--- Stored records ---
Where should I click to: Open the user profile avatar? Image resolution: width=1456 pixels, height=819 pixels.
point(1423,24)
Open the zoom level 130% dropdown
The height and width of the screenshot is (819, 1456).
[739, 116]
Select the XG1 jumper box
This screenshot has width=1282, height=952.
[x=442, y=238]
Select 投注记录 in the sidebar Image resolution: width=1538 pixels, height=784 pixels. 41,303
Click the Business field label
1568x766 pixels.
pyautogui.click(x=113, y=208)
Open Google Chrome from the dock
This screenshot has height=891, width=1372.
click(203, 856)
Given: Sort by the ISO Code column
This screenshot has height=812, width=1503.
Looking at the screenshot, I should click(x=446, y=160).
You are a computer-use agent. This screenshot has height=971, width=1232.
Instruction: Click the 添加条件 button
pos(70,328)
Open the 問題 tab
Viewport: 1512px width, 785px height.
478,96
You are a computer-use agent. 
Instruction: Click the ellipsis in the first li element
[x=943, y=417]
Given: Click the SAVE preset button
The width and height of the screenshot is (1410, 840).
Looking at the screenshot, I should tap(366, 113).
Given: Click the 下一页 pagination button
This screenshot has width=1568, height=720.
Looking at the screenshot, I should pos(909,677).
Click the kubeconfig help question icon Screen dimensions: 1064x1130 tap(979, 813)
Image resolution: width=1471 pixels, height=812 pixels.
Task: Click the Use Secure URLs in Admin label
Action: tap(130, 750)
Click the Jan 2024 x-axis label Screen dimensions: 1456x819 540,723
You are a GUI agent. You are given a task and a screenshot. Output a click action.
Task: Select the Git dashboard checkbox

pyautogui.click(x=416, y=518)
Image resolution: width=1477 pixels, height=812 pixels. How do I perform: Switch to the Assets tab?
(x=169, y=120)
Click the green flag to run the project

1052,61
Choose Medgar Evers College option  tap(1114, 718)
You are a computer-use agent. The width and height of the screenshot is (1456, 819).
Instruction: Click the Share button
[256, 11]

--- WHAT IS REQUIRED ---
If a line in the entries above contains "agent", report it.

--- RESPONSE TO THIS EXERCISE ---
You are a computer-use agent. This screenshot has height=971, width=1232.
You are a computer-use agent. 
You are a GUI agent. You are given a task and a screenshot. Output a click action.
You are a computer-use agent. The width and height of the screenshot is (1456, 819).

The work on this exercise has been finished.